The Earth’s surface is approximately 71% water. Of that, 97%
of that water surface is made up of the oceans. While at I’m at work I only
need just a minuscule percentage of that in order to operate the boat safely.
As we have shown before, bad things happen when two vessels try to occupy the
exact same parcel of water at the exact same moment in time. It gets expense.
Something that all true professional mariners strive to avoid at all times. This
is exactly why I get so annoyed when someone wants to try to invade my
particular tiny piece of water that I already occupy.

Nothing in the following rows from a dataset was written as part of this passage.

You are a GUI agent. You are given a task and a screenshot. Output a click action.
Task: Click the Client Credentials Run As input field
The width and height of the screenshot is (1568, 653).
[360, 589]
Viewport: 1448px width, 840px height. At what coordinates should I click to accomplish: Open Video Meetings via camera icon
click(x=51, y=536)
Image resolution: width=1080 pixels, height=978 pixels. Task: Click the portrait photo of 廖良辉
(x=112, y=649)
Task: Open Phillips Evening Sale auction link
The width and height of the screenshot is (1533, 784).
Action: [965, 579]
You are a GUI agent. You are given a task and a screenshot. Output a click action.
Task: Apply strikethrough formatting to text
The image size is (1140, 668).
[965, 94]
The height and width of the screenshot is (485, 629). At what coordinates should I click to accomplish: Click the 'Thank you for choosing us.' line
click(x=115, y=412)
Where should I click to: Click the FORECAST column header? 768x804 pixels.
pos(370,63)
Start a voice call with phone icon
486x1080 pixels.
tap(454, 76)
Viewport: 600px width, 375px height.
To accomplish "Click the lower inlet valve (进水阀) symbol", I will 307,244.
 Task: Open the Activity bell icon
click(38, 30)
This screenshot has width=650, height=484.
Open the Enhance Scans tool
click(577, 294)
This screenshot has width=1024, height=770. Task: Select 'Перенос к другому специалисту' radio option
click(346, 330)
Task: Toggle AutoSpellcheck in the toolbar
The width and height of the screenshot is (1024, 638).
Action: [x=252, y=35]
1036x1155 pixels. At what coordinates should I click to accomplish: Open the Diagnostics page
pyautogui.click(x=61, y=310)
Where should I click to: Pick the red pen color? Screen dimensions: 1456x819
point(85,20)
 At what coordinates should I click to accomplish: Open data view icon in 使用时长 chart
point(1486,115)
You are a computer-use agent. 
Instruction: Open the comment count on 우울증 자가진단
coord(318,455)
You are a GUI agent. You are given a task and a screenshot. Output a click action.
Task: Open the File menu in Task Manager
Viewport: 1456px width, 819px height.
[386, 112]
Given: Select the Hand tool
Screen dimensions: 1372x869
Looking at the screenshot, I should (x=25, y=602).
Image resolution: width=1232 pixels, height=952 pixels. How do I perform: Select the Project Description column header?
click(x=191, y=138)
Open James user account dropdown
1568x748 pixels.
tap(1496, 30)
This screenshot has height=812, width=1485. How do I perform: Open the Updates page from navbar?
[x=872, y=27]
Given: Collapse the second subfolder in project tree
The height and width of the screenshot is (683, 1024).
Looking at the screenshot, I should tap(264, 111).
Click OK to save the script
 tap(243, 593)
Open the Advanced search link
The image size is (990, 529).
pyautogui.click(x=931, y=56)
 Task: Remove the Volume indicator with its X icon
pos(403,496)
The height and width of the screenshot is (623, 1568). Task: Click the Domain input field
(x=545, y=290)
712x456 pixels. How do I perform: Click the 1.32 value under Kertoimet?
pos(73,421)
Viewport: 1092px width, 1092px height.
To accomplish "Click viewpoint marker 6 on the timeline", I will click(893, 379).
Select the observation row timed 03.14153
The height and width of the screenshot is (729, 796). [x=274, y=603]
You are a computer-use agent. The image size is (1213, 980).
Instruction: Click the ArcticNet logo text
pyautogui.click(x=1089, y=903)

I have a t-shirt that I made at home that says, “I hate
sailboats”. That’s all it says. No fancy graphics. No high tech fonts. Just a
simple statement of fact. I hate sailboats. Wearing a shirt like that also
happens to invoke random strangers at the airport to query the meaning of my
shirt. It’s a conversation starter. When I explain to them that I work on
tugboats, an almost sudden realization of the meaning hits them and all becomes
instantly clear. It is as if there is a worldwide understanding that people on
sailboats are indeed a scourge to waterways.
The offending shirt. Simple. Classy. Okay, simple. |
Anyone who has ever sailed the Ocean Blue, the Deep Muddy,
the Inland Rivers, back bays, Sounds, rivers, harbors, etc. has at one point in
time come across the ever-despised WAFI. In case you weren't aware, a WAFI, is a Wind Assisted Fucking
Idiot. Not to be confused with a MAFI, a Motor Assisted Fucking Idiot. A WAFI,
in its more accepted term, is a sailboat. And I hate them.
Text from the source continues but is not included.